» Description of the task: In the records below, write out every line from the one with "Task: Click the highlighted" up to and including the one with "Action: (x=286, y=67)", changing nothing and leaving out the pictures.

» Records from a pointing dataset:
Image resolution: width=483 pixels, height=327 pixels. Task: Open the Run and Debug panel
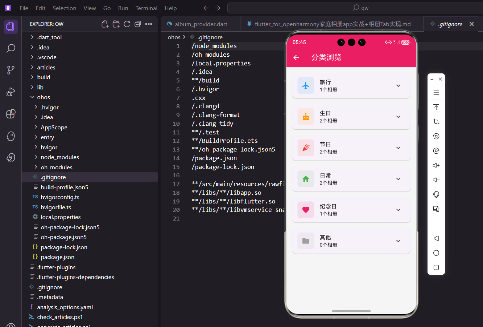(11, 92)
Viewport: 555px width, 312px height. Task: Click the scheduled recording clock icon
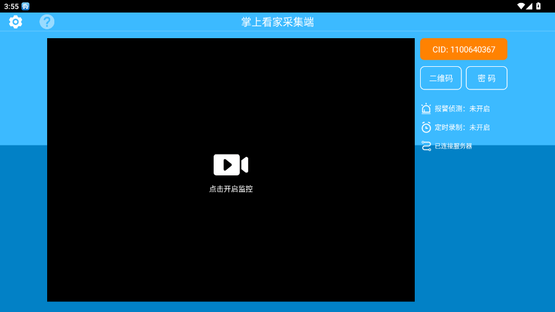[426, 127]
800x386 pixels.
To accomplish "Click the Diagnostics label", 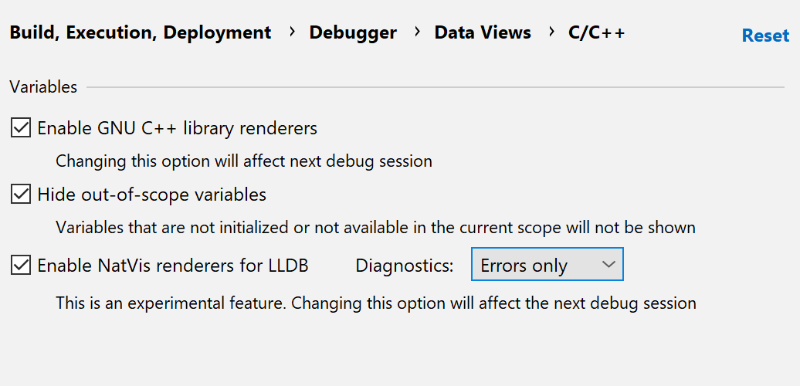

* * *

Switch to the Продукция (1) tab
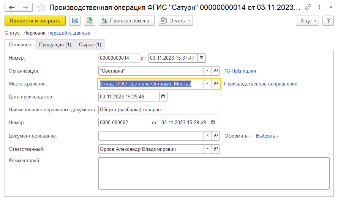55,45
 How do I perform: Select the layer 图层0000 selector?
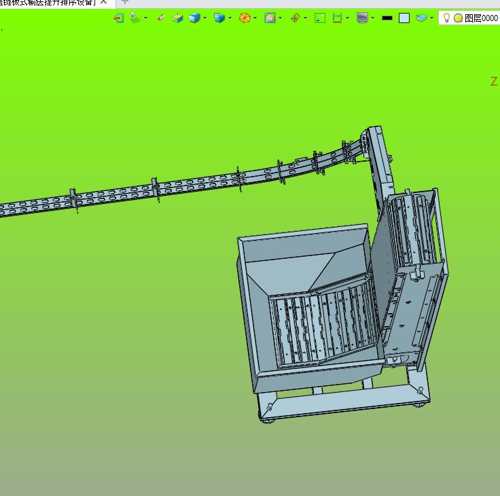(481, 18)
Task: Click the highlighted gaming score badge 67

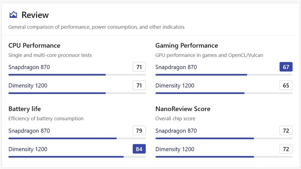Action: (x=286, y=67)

» Solution to this exercise:
Task: Click the highlighted gaming score badge 67

Action: (x=286, y=67)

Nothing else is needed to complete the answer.